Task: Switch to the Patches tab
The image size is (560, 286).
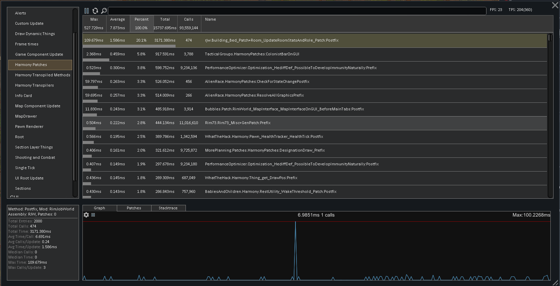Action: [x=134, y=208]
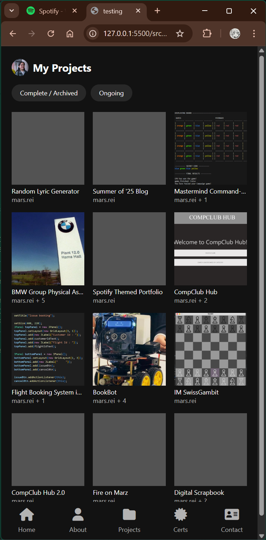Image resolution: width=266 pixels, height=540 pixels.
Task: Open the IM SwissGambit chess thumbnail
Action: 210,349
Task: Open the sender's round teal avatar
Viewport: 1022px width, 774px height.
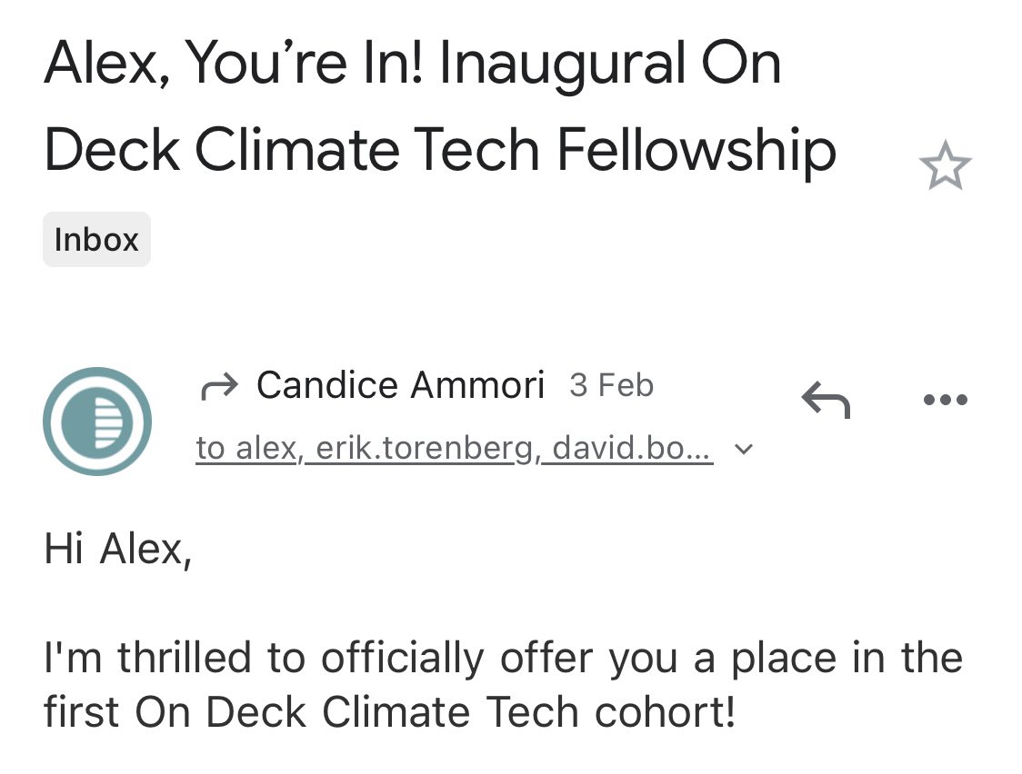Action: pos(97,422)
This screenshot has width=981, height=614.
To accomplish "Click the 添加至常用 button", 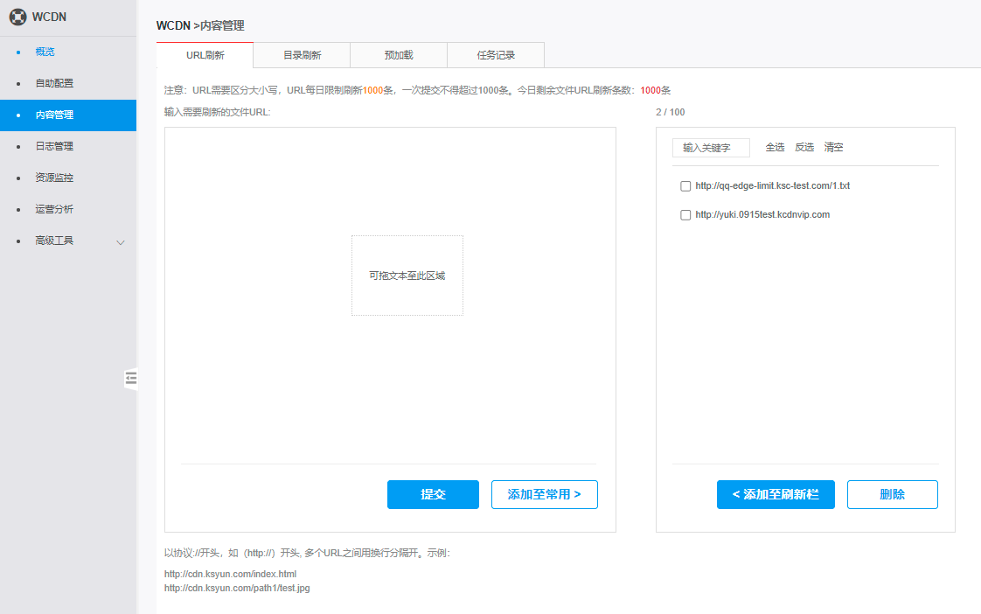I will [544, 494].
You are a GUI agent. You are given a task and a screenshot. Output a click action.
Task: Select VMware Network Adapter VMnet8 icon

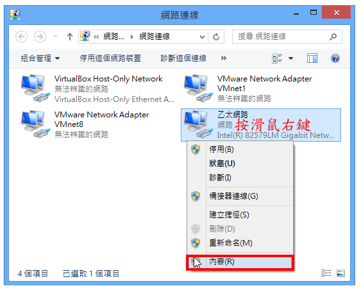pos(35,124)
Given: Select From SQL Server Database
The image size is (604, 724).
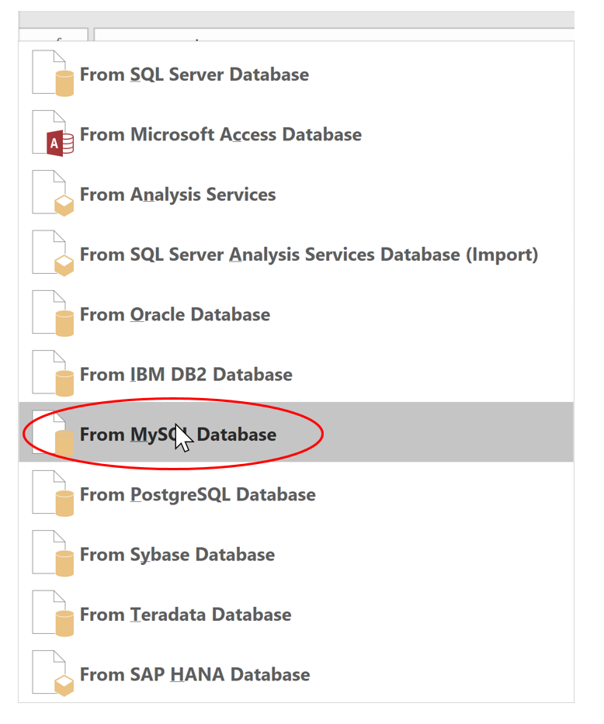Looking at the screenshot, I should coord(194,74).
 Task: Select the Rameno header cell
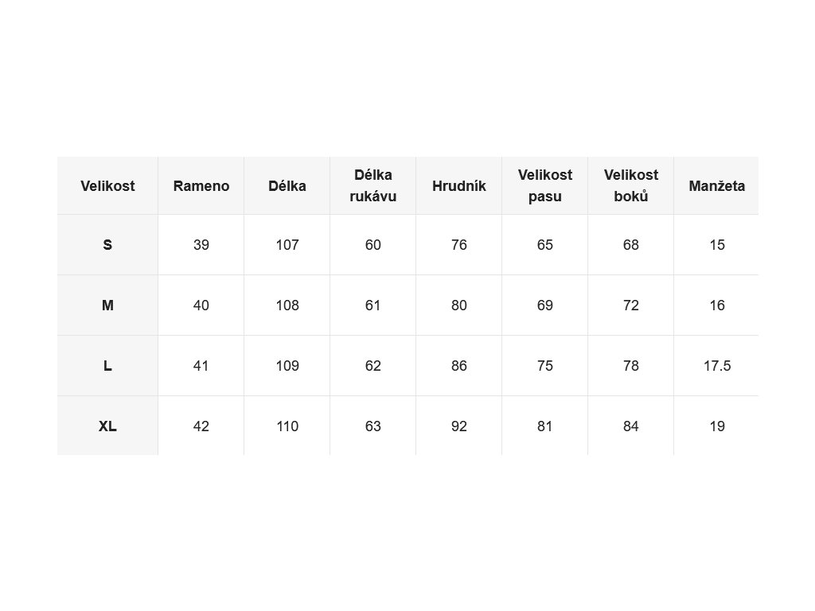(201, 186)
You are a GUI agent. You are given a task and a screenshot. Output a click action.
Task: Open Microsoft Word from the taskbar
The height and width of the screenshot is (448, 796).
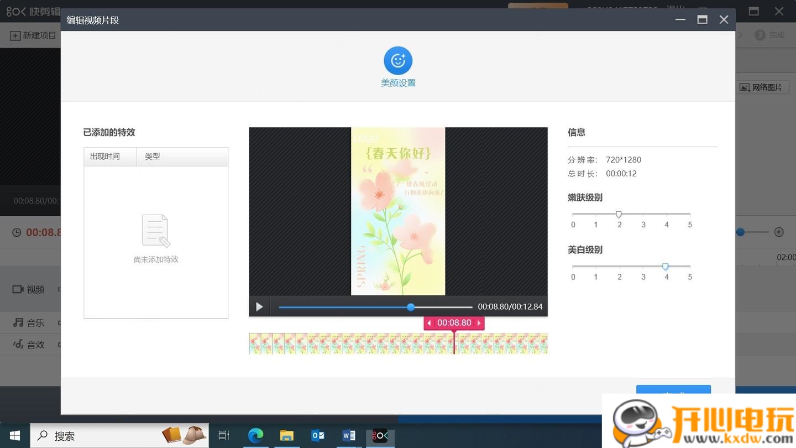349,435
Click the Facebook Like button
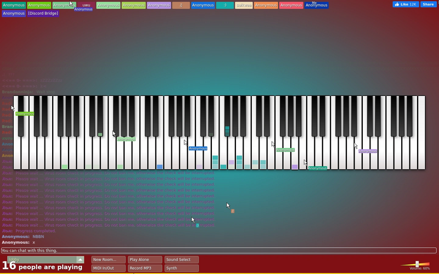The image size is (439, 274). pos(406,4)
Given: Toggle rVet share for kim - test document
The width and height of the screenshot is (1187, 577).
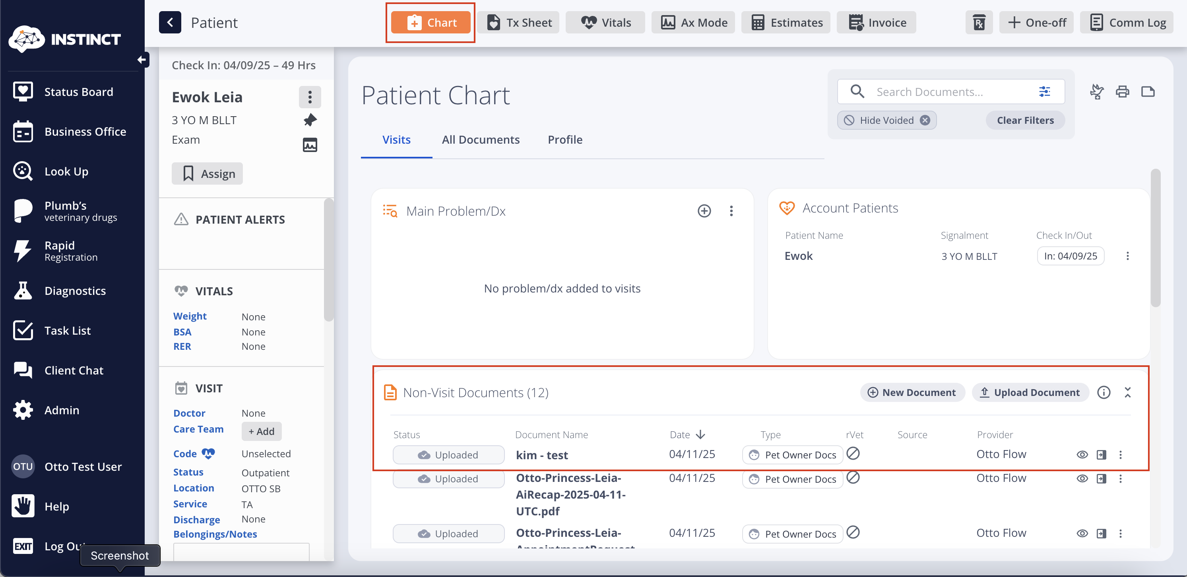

******************************

#### WORK TO COMPLETE
The lines from the one that contains "Task: Open Microsoft Word from the taskbar" through the end of the data, repeated exactly and with no pictures, make up the whole answer.

#### WRITTEN RESPONSE
Task: Open Microsoft Word from the taskbar
The height and width of the screenshot is (448, 796).
349,435
Click the Facebook Like button
The image size is (439, 274). pos(406,4)
Given: Toggle rVet share for kim - test document
The width and height of the screenshot is (1187, 577).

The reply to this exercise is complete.